Several years after leaving the bank channel, Conseco Inc. is laying the groundwork to rebuild its annuity sales through bank alliances.

But its decision to seek new bank partners is coming as annuity sales are down across the board and some banks have begun to talk about paring the number of annuity relationships they manage.

John Howard, president of Conseco Retirement Services in Carmel, Ind., said he believes now is the time to get into bank distribution of annuities — something the insurer has done very little of since shedding its Western National Life unit in 1994.

“We realize that it’s tough, but if we focus on the relationships, aligning with banks that target the same customers we do, we can succeed,” Mr. Howard said. “We’re focused on middle America, and there are banks that do the same thing.”

Conseco, which managed $58.5 billion of assets at March 31, had used the Western National unit to distribute annuities through banks. But it spun off the subsidiary in February 1994, then sold its minority interest in Western National to Houston-based American General Corp. later that year.

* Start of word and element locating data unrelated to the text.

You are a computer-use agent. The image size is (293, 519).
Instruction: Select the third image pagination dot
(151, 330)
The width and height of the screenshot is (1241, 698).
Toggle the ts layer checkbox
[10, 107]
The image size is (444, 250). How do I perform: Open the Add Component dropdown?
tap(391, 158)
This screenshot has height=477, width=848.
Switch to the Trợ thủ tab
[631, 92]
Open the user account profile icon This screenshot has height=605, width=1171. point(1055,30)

American General is one of the biggest distributors of annuities through banks. Conseco, meanwhile, had $873 million of variable annuity sales and $850 million of fixed annuity sales in 2000, virtually none through banks, Mr. Howard said.

And two Aprils ago, Conseco bought Green Tree Financial, a consumer finance company based in St. Paul. The deal was roundly panned and has earned the Indiana insurer little but trouble for the past two years.

Though Conseco spent 2000 climbing out of the earnings hole dug by Green Tree’s poor performance, analysts said they think the company still has a way to go.

It says it is hoping to increase sales by adding bank relationships to the ones it already has and by creating annuity products for this channel. For the past year, Conseco has offered a variable annuity through six community banks.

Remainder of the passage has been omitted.